In between jaunts on tiny electric buses and superfast expressways, we got to see a nice little chunk of Italy during our stay. We spent time in Rome, Siena, Prato, Florence, Lucca, and Venice.
Rome is an impressive place: it's an undeniably historic city and yet there's a strange balance between tourist attractions and day-to-day life. The Coliseum, for instance, is über-touristy — the interior is well-preserved but outside there are throngs of guides for hire and costumed gladiators posing for pictures — but just up the hill is a university in a much more secluded setting. The Pantheon, a building nearly 2,000 years old, has a modicum of tourist-oriented shops around it but otherwise blends in well with the area. For every stereotypical tourist trap there was a 10-minute walk to get at least somewhat away from the hordes of tourists and tourist shops.
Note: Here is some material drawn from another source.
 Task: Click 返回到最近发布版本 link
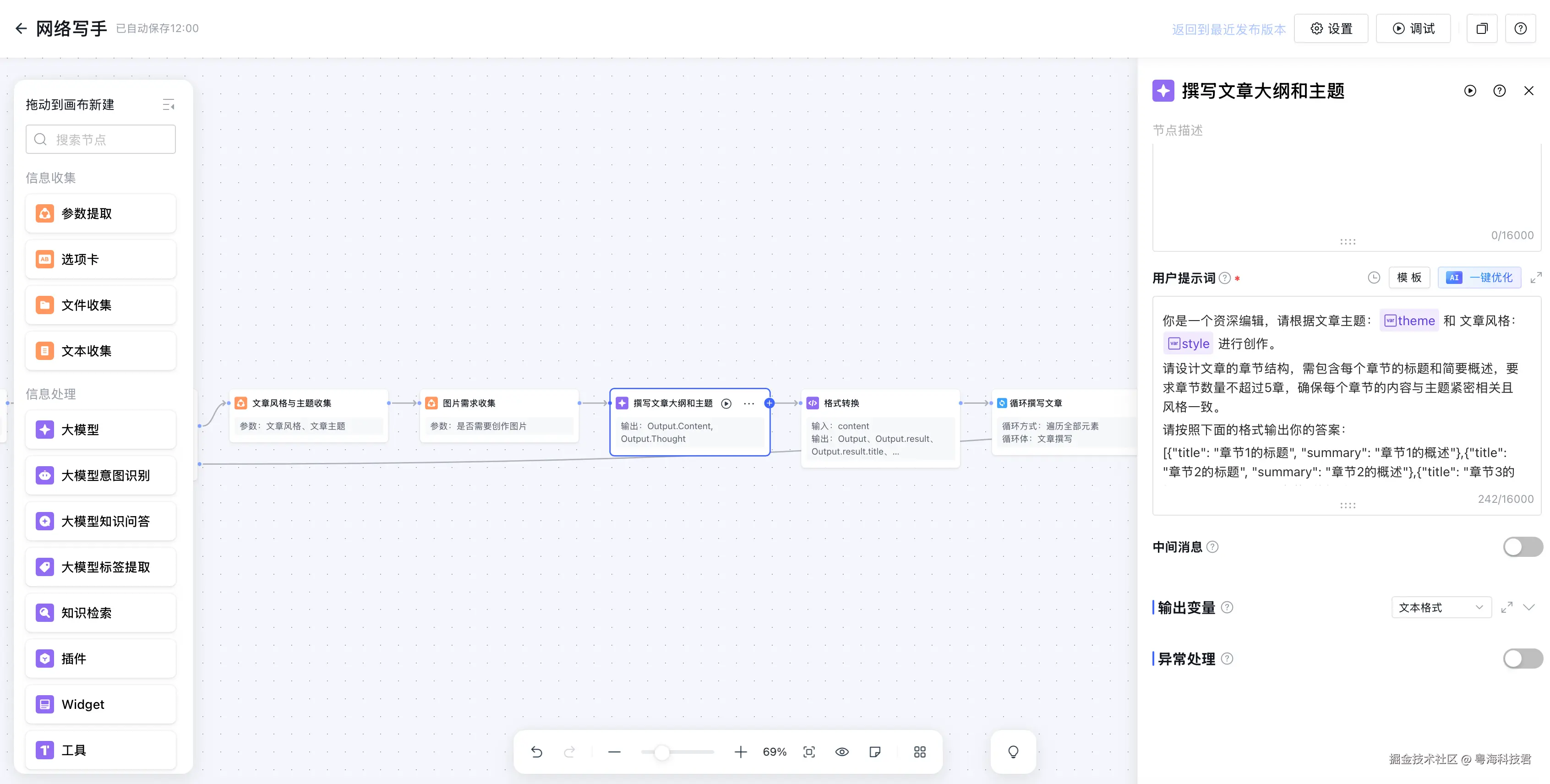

For me, though, the real highlight of Rome was to see how people who actually live there go through their lives. Witness how many men and women in suits and dresses hop off a Vespa bound for a meeting. I was impressed also at how the government buildings, including the Prime Minister's residence, are so accessible that you can practically walk up to the front door. Historic buildings are just a fact of life. Our hotel had been built as a palace in the 14th century and I'm sure many of the little hole-in-the-wall places serving beer and pasta were in buildings just as old.
Lastly, the Vatican has the museum to end all museums. We withstood nearly hour-long lines just to enter St. Peter's Square until we learned that Pope Benedict XVI was actually speaking there, live. (We didn't stay long as we could only see him on video monitors, he was speaking Latin or Italian, and we're not Catholic. When the Pope is absent, so is the huge security line.) We then went around the block to enter the Vatican Museums. Wow. It's remarkable to see a culture with so much art they put it on every surface, including ceilings and floors, and they still have a museum complex so large it takes a couple of hours to get to the Sistine Chapel. Most of the sculptures and artwork on display are originals, too. Catholic or not, every visitor to Rome must visit the Vatican. Just schedule your visit around the Pope's to avoid delays.